Given the similarity between T cell dysfunction in the tumor and viral settings, it is of interest to determine whether our gene modules could exist in CD8+ T cells during chronic viral infections. Indeed, different populations of dysfunctional CD8+ T cells have been previously described in chronic LCMV infection. Progenitor and terminal subsets of dysfunctional T cells have been described, marked by the expression of differential levels of PD-1 and distinct transcription factors [34]. Moreover, a novel CD8+ T cell population was identified recently in chronic LCMV and HIV infection [1820, 35]. This population expresses Cxcr5, Tcf7, Bcl6, has high proliferative capacity, and gives rise to effector cells in response to PD1 blockade [20, 35]. A recent study leveraged single-cell CD8 T cell transcriptomic data along a time course of acute viral infection (LCMV Armstrong) to discover two distinct transcriptional populations early in the time course [36]. Of the populations defined, one transcriptionally resembled terminal effectors and the other a memory-like state. The authors then combine their findings with epigenetic data to show that the early transcriptional programs may predict the cells’ differentiation trajectories. Expanding such single-cell analyses to the chronic viral settings as well as to additional tumor models, and evaluating how the activation, activation/dysfunction, and dysfunction gene modules are expressed in these cells and whether the different CD8+ T cell populations present in chronic viral infection mirror populations present in cancer, will greatly advance our understanding of the dysfunctional phenotype (e.g. by defining precise gene signatures), its heterogeneity across tissues, and its underlying regulatory circuitry.

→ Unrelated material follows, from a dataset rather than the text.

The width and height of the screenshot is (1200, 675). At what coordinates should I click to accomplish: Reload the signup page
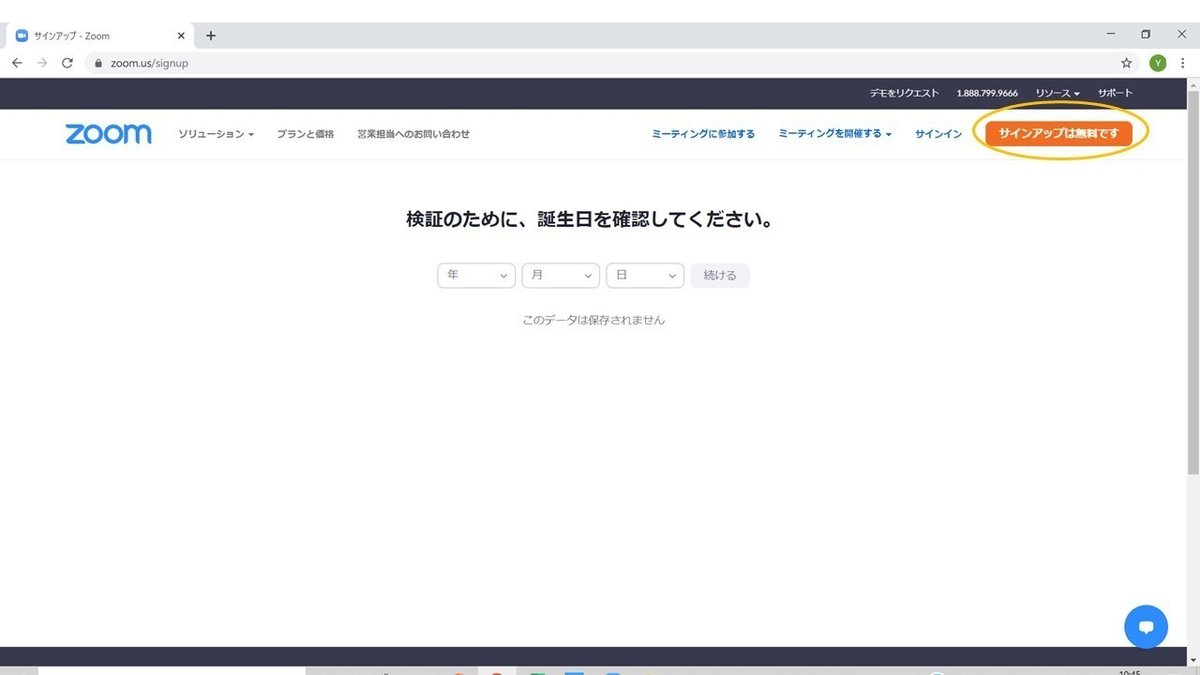click(67, 62)
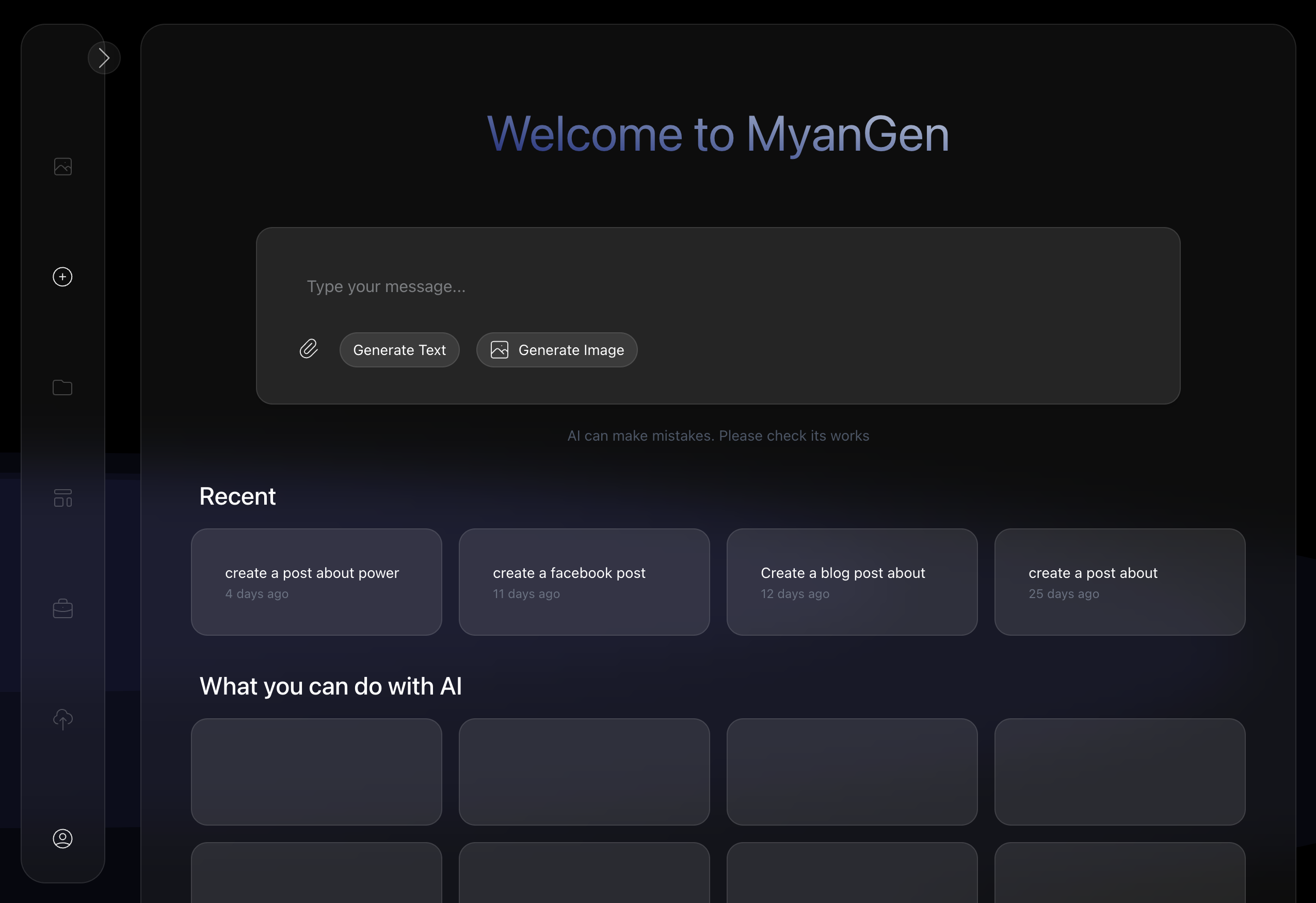Select third card under What you can do

852,771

Regulation of CD8+ T cell dysfunction

Transcription factors

In addition to Gata3 [24], several other transcription factors have been shown to play a role in promoting CD8+ T cell dysfunction. The leucine zipper-containing transcription factor Maf was reported to be up-regulated in dysfunctional CD8+ TILs in murine melanoma tumors and in TILs from melanoma patients when compared to naïve and effector CD8+ T cells [9]. Loss of Maf resulted in better tumor control while overexpression resulted in dampened TIL accumulation and anti-tumor activity. Martinez et al. showed that nuclear factor of activated T cells (NFAT), which is mostly known for its role in T cell activation, can promote CD8+ T cell dysfunction in both tumor and viral infection models when it is not bound to activator protein (AP)-1 transcription factors [25]. Interestingly, Batf, a transcription factor in the AP-1 family, was shown to drive T cell dysfunction during HIV infection in a pathway downstream of PD-1 [37]. In line with the connection of zinc regulation to T cell dysfunction, high expression of the zincfinger transcription factor Prdm1 (Blimp-1) has been shown to drive dysfunctional phenotype in chronic LCMV infection [38].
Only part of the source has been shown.